Congresswoman Suzanne Bonamici, a long-time opponent of deceptive loan lending practices, who helped pass one of the strictest onsite, brick-and-mortar payday loan lending restrictions in 2007 is now taking on the online and offshore loan lending industry. In September, Bonamici introduced the Stopping Abuse and Fraud in Electronic Lending Act, a measure that seeks to eradicate exploitative online and offshore lending practices by capping interest rates and filling in the gaps in payday loan laws that allow unsavory lending to occur.
Bonamici's act aligns with U.S. Senator Jeff Merkley's bill that primarily seeks three new payday loan lender regulations: transparency and disclosure from online lenders in an attempt to end abusive practices that coerce borrowers into paying debts that they do not owe; to close the loopholes in the law that allows offshore lenders to empty consumer's bank-accounts; and to require that all providers are following healthy banking practices.
Following Bonamici's 2007 restrictions on on site lenders, Oregon saw a significant reduction in the amount of payday lender businesses: by 2008, three out of four of Oregon's on site lending businesses closed down, supposedly leading more borrowers to the internet. While many online payday loan lending companies are legitimate and fair, it is common to come by offshore lenders who are unregulated and charge outrageous fees and interest to borrowers. Bonamici seeks to shut down such practices in an attempt to protect consumers. Yet, regulating online lenders is not as easy as managing on site businesses.
For the past few years, Oregon legislatures has been coming down on the online payday loan industry, enacting laws that regulate interest rates, origination fees, and renewal terms. The Oregon Department of Consumer and Business Services has sought out companies that defy state law, filing law suits and charging rouge businesses with significant fines.

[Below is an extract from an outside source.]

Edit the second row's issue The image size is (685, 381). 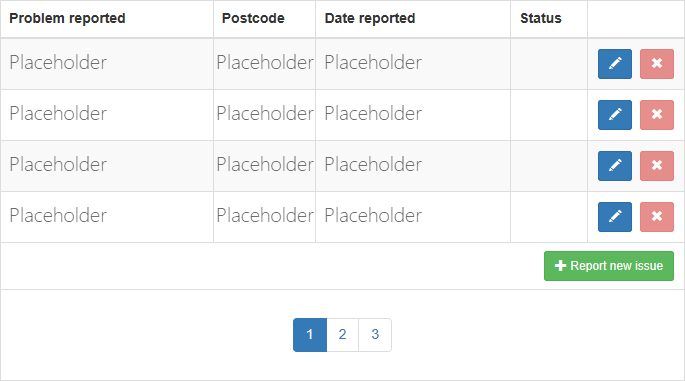615,115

For instance, in 2011, one particular payday loan company was fined $ 90,000 for charging over 300% interest on loans, in defiance of Oregon law which caps interest rates at 36%. In trying to protect consumers, law makers such as Bonamici have played an integral role in cracking down on these types of unfair lending practices.
However, Bonamici is faced with opposition, as many fear that the imposition of more restrictions will result in reliance on illegal online loans which charge even higher interest rates. According to a 2011 PEW study, these fears are unsound because, statistically, more government restrictions reduce payday loan reliance rather than leading borrowers to seek alternative loan options.
The study claims that 95 out of 100 borrowers would simply stop using a payday advance altogether and not securing an internet loan. Yet, many claim that the Oregon regulations on brick-and-mortar lending services did lead borrowers to online lenders. Regardless, regulating online services in addition to on site services may help reduce payday advance dependence; if the alternate option is unavailable, borrowers will have to seek other means to make ends meet.
The aforementioned PEW study indicates that when advance options are unavailable, most people cut back on expenses, borrow from family and friends, pawn goods, or delay paying bills to keep above water. While these solutions pose their own challenges, they are much more favorable to relying on unfair online loans that cost borrowers more money than they can reasonably repay. As such, Bonamici's efforts are beneficial to the masses and may help end the cycle of loan reliance.